Although I mention the criticisms above, it doesn’t mean that I think the TAM is a bad workout or a waste of time. In fact, I think TAM has a lot of good and I can understand why she’s remained popular for over two decades.
The workouts (non-cardio dance portion) only take about 30 minutes, can be completed at a time convenient to you, don’t require much equipment (you only need 3lb weights and a mat) and don’t require much space when using her videos or streaming. TAM can be done in a small apartment without disturbing your neighbors (excluding dance cardio). It’s also a simple program that doesn’t require planning as you simply follow from day 1 through day 90 and the workouts get slightly harder as you progress. For those that find it hard to stick with a program, TAM may be a great way to get into a workout program. You know exactly what you’re supposed to do each day so it’s easy to stay consistent. That doesn’t mean they’re easy workouts though. You will sweat. But that sweat comes with a sense of accomplishment as each time I completed a day, I knew I did something good for myself. Even though I’d be squeezing my butt until it caused a burn, I still got on that mat (I’d recommend a thick one for your knees and wrists) without much self-arguing each day, although some days were much easier than others. The leg workouts always left me drenched in sweat. Even with air conditioning, I always had sweat pouring down my arms during this portion of the workout.
Whether I would recommend TAM to someone else would depend on what their goals are and where they are in life. If you are just getting started on following a structured program and want an easy-to-follow plan or have stuck with mostly cardio exercises and want some “toning” of your muscles, then TAM may be good for you (although I’d never recommend the dance portion of her videos for the sake of your knees). Although my results weren’t as drastic as I had hoped (specifics are above), I did notice my legs, abs, and arms felt harder and stronger starting around day 50 of the program. It would be on me to lose more fat for those results to be more visible, but my body was definitely tighter in those areas.
If you are trying to gain legitimate muscle and strength, which I would recommend we all do especially if you’re 40 and over, then TAM probably isn’t a good fit for you unless you’re just beginning. The lack of weights over 3lbs aren’t enough to push muscle growth past the very beginning phase. Before TAM I was able to do a curl up from a dead hang, but I dropped all strength training when starting her workouts to keep the results fair. However, when I attempted a curl up again I could no longer complete one which was a huge bummer as I need to hold onto all the muscle I can and continue to add more to avoid weakness and possible injury as time continues to creep by.

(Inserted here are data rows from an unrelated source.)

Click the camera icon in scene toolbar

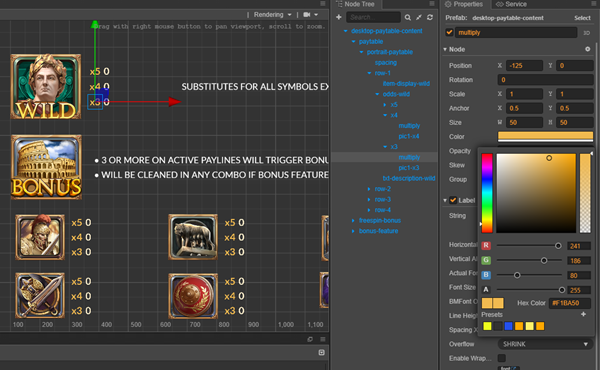[307, 15]
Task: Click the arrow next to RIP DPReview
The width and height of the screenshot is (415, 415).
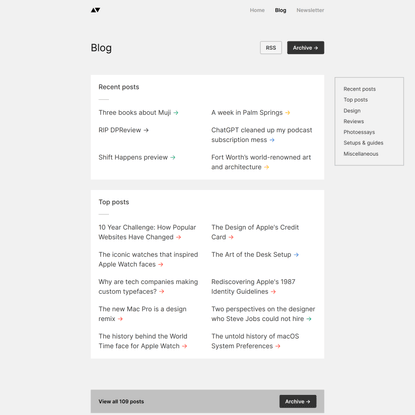Action: click(146, 130)
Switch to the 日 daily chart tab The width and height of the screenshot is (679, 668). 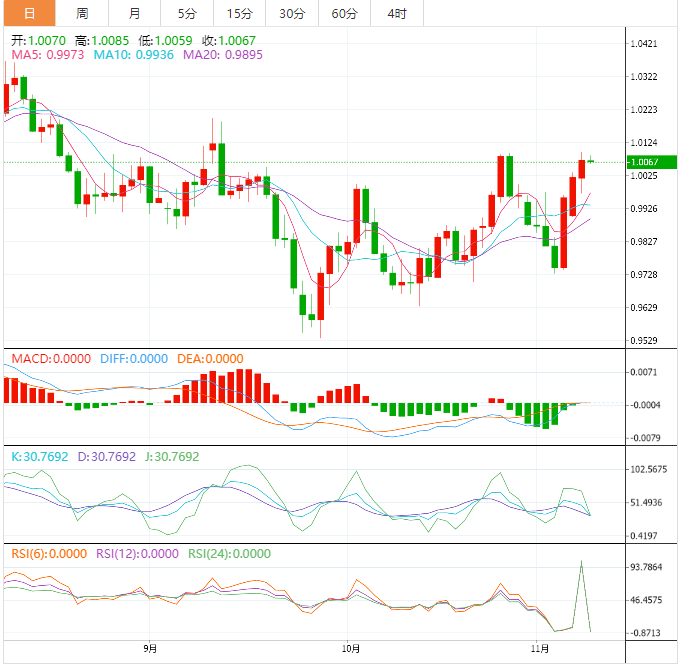pos(28,13)
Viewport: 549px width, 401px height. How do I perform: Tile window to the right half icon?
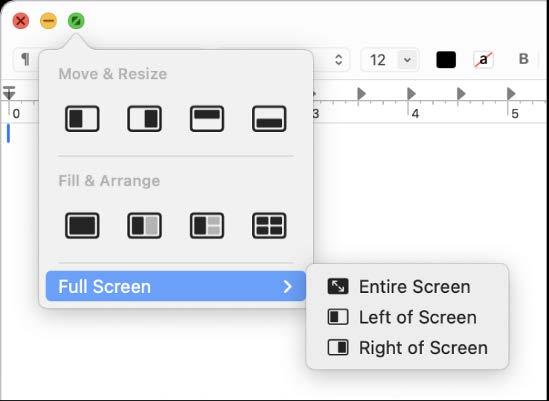point(145,119)
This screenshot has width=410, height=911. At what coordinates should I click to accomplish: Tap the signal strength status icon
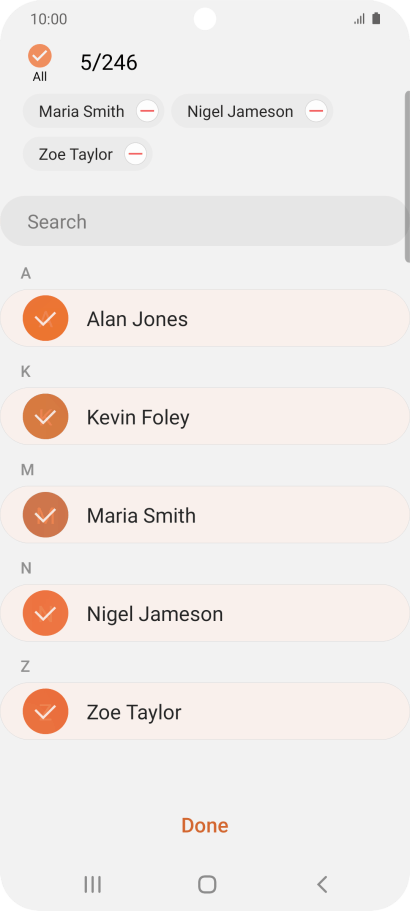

Now that the 90 days are over will I continue with TAM? No. Near the end of the program I started to miss lifting weights. With the failure of my curl up and the worry of muscle loss, I returned to strength training, but this time I took some lessons from TAM and implemented a structured program with an easy-to-follow plan to help me stay consistent. I was also growing bored with the TAM workouts (this is a pattern of mine). My mood and reluctance to complete the day would sometimes depend on the level I was doing as some workouts were far more enjoyable than others. When the 90 days were over, I was ready to return to weights and make the old new again.